An Expert in Teen Mental Health (Until I Walk In the Door At Home)

Parenting a teenager is a confusing mess. 

As a mental health professional, I love treating teens. But when I go home and talk to my own teens about their problems in middle school and high school, things get muddled in my brain. At work, I’m known for being a good listener. I’m in-tune with the teenagers who talk to me about their lives. I really “get” them. I understand. So why is so hard to comprehend my beloveds? 

Other parents come talk to me about their teens, and I am able to see what they don’t see. 

They say, “She has a personality exactly like me.” She doesn’t. 
They say, “He’s lazy.” I suspect he’s dyslexic. 
They say, “She needs to stay connected with her friends from elementary school.” I hear her saying those friends have gotten into drinking and smoking pot, so she has moved on.
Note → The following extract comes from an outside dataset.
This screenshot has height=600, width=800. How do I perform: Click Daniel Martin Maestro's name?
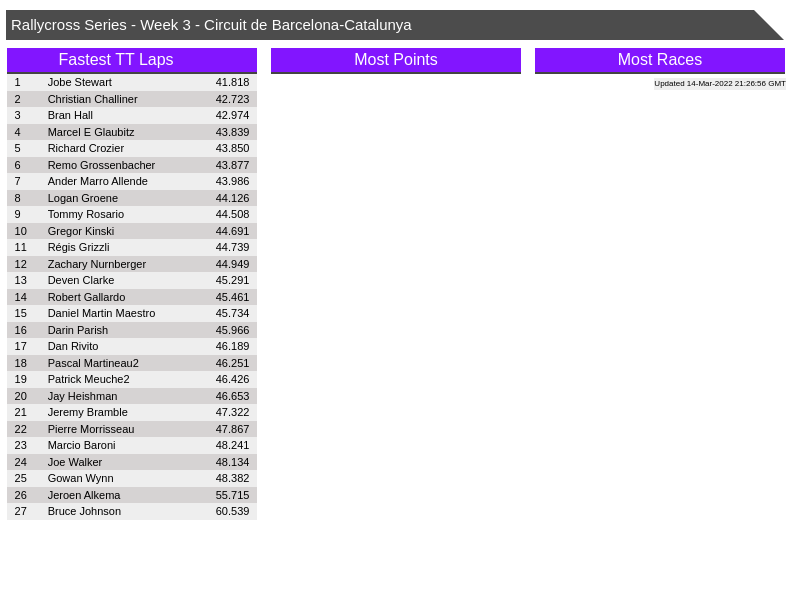pos(101,313)
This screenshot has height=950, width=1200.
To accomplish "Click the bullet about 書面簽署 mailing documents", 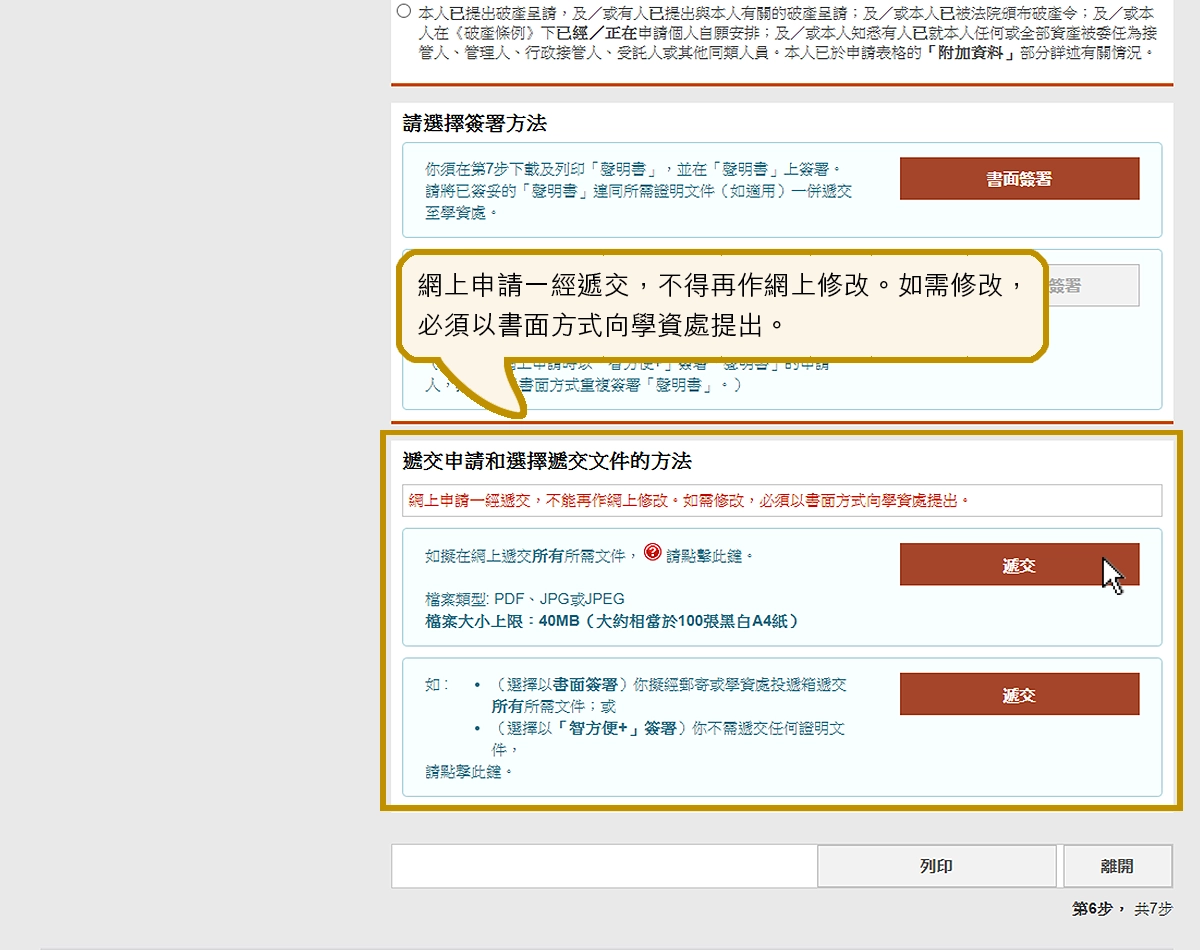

I love my own kiddos at home. I’m an expert in the minds of teens. And it’s hard for me to figure out my own teens at home. They make my head hurt. Are they overreacting, or telling me something I need to understand in a new light? Is something important going on, or are we just experiencing a bit of emotional drama? Does somebody need a snack or a nap? 

Studies on mentalizing (the process of analyzing emotions/thoughts and communicating by “holding the mind in mind”) show that living with a teenager makes it harder for parents to think straight. This is probably because teenagers react to their emotions, and emotional reactions can be contagious within a household. Living with a person who is emotionally reactive makes you emotionally reactive.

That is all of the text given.